WASHINGTON, May 12 -- Housing market slowdown may weigh on China's growth but China's is not in danger of a U.S.- style housing crunch if sales and demand continue to fall, a U.S. expert said on Monday.
"Certainly there are signs of cooling down. Sales are down, investment is still going fairly strongly, but it will follow off if sales continue to be relatively weak," said Nicholas Lardy, a senior fellow at the Peterson Institute for International Economics.
Lardy said continued drop in property investment and demand of housing could pose big risks to China's growth because much of Chinese economy is housing-related.
However, he noted, the leverage associated with investment in China's housing market is fairly modest, and the household debt as a share of GDP, though has gone up quite a bit, is still relatively low.
"If prices soften for a while, you are not going to find a large number of borrowers under water immediately, and trying to liquidate their ownership of property," said Lardy, adding that the situation in China is going to play out quite differently from those in the advanced economies where housing market is also a concern.
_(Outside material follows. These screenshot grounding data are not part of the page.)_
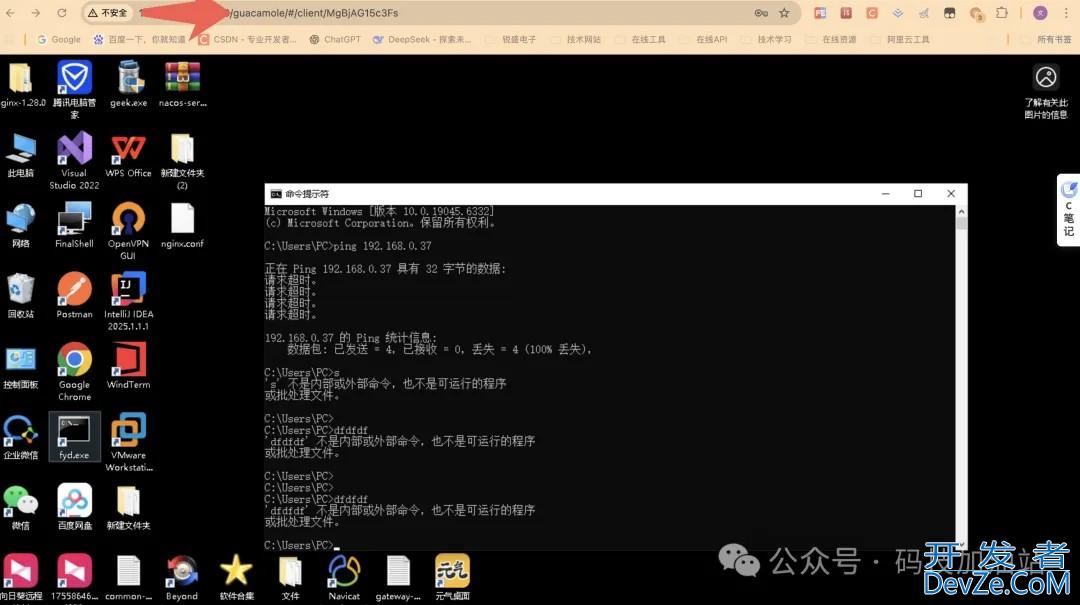Open the ChatGPT bookmark
This screenshot has height=605, width=1080.
point(335,40)
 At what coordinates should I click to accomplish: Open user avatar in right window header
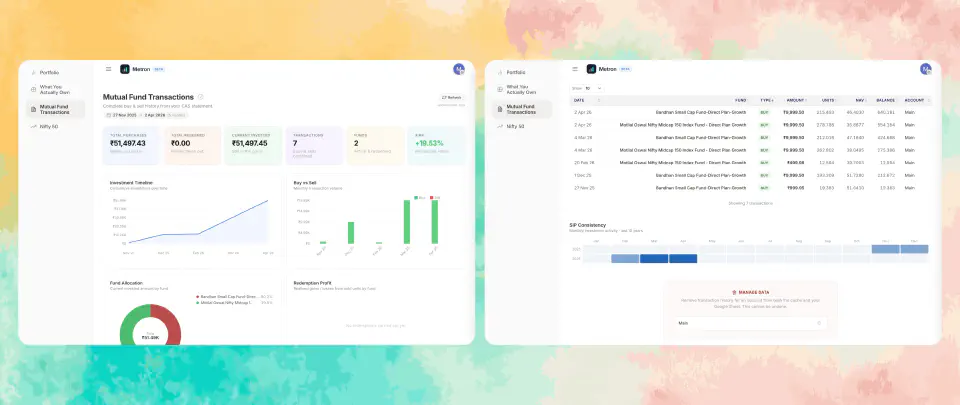pyautogui.click(x=925, y=69)

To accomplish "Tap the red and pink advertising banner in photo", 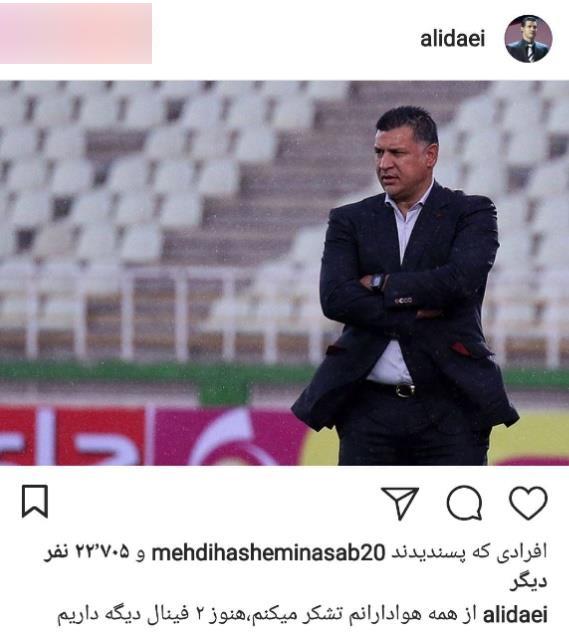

Financial characteristics in the housing market are quite different in China from the west, so Chinese homeowners are not likely to sell off their property as many Americans did ahead of the financial crisis, he added.
Lardy said if housing investment slows, there are some opportunities for increased investment in social housing and certain kinds of infrastructure to beef up the growth.
He said the slowdown in the housing market may result in slower growth, but he was somewhat encouraged by Chinese leadership's repeated willingness to accept lower rate of economic growth in order to achieve more sustained and balanced growth.